** Begin Supplied data **

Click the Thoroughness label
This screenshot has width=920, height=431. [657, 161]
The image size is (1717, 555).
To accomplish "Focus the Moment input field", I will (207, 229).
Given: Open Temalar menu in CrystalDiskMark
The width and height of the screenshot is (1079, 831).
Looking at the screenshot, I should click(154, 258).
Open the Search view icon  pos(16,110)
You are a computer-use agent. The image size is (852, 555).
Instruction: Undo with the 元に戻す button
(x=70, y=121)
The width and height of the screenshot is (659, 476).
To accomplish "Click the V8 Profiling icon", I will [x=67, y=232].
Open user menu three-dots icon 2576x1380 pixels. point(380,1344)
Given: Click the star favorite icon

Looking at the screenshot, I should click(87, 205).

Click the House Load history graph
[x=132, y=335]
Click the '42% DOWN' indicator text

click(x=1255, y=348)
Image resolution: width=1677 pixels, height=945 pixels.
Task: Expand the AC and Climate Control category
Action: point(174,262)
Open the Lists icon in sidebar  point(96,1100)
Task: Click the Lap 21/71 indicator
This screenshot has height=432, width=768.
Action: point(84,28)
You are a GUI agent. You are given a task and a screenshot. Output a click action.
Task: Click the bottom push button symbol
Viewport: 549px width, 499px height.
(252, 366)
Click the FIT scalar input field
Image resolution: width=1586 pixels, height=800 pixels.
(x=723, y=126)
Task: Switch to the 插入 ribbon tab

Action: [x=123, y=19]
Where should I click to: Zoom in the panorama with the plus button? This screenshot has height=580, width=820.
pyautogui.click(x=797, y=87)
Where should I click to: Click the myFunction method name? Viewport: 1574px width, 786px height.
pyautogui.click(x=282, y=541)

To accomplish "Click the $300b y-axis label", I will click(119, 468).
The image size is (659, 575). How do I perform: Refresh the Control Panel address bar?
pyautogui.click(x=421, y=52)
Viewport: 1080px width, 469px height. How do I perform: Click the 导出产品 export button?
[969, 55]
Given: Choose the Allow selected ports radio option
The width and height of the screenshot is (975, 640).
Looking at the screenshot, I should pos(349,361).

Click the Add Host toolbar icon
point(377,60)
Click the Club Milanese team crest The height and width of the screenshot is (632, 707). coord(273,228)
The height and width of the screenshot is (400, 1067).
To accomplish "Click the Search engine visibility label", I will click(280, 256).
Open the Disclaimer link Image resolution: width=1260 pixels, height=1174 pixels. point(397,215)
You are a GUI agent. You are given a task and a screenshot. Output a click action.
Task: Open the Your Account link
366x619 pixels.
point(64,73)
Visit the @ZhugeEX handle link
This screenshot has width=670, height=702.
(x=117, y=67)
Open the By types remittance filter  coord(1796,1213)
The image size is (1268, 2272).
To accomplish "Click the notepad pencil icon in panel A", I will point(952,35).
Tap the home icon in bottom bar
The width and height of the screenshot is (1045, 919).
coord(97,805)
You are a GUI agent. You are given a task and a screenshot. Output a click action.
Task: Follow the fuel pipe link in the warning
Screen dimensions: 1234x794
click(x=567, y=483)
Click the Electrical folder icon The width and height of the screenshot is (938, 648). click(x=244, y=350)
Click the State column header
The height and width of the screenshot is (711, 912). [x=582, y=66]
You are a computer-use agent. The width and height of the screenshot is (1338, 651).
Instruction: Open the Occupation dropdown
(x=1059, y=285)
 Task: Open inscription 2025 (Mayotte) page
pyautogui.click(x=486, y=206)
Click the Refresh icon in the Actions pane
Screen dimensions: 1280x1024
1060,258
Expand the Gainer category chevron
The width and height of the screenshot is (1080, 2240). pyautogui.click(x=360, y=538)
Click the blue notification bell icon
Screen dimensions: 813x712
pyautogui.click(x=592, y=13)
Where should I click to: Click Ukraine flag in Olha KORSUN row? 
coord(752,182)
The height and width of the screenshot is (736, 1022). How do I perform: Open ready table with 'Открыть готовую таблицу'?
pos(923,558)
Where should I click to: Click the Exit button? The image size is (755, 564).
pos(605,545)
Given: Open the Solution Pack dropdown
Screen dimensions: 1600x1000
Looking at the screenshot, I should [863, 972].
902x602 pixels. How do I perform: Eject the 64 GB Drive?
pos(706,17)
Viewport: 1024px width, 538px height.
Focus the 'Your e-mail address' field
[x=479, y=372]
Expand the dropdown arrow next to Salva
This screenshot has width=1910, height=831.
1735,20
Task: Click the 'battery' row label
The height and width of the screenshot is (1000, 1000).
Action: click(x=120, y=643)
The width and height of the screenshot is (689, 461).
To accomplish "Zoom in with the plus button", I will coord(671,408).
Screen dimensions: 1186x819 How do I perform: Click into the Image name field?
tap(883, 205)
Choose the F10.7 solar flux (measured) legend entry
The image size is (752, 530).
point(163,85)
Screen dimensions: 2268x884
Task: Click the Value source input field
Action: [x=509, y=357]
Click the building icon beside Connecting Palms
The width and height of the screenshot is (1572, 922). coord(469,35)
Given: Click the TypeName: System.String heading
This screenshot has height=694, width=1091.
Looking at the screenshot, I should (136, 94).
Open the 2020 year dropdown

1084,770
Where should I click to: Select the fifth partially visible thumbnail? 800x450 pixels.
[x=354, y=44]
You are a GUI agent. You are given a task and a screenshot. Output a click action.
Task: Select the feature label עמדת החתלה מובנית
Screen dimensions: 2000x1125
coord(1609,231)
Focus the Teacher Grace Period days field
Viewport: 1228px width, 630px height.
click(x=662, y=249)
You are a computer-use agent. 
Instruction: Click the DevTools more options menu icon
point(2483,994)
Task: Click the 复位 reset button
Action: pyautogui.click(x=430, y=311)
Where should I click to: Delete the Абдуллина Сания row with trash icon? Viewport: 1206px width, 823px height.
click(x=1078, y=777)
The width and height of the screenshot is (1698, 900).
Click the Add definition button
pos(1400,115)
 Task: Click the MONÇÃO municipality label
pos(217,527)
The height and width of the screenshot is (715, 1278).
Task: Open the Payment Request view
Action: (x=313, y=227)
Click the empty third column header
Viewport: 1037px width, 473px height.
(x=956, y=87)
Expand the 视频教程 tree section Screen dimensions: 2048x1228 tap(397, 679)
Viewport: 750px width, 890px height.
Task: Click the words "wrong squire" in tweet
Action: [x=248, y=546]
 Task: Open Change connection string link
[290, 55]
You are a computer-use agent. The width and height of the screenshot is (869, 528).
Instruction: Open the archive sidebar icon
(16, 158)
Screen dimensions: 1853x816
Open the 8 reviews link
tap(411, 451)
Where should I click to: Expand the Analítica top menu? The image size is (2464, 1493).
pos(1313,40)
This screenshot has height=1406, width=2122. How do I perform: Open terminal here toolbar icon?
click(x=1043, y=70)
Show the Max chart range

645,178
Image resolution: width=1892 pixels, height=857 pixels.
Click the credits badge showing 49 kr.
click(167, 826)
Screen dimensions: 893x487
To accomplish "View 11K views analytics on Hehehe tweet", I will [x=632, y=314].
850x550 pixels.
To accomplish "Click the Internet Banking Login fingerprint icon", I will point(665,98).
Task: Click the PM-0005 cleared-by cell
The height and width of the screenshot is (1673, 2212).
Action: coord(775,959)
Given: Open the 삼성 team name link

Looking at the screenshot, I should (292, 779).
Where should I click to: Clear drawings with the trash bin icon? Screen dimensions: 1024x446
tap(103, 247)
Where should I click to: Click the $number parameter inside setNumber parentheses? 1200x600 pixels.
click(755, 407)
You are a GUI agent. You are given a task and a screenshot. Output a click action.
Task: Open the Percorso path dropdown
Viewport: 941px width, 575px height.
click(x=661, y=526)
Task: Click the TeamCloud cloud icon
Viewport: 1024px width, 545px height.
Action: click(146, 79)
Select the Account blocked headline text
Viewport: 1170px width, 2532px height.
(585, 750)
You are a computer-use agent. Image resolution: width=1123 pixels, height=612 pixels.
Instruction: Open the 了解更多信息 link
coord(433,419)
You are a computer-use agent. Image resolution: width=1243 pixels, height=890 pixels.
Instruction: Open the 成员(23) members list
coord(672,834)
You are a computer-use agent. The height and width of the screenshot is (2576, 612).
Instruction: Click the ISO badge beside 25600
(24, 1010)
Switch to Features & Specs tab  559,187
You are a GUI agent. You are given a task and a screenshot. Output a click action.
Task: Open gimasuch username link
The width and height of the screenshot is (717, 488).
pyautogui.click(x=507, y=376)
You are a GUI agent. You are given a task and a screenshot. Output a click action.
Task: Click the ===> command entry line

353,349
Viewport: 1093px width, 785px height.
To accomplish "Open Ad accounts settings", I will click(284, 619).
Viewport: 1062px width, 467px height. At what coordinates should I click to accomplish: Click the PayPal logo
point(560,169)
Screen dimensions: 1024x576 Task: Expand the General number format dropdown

** End Supplied data **

*Task goal*
Write out again the stretch of records from the line containing "Tap the home icon in bottom bar" through the line containing "Click the Electrical", requests included. Shift every coordinate in the answers by adding -101 to it.

*The reply*
Tap the home icon in bottom bar
The width and height of the screenshot is (1045, 919).
coord(-4,704)
You are a GUI agent. You are given a task and a screenshot. Output a click action.
Task: Follow the fuel pipe link in the warning
Screen dimensions: 1234x794
click(x=466, y=382)
Click the Electrical folder icon The width and height of the screenshot is (938, 648). click(x=143, y=249)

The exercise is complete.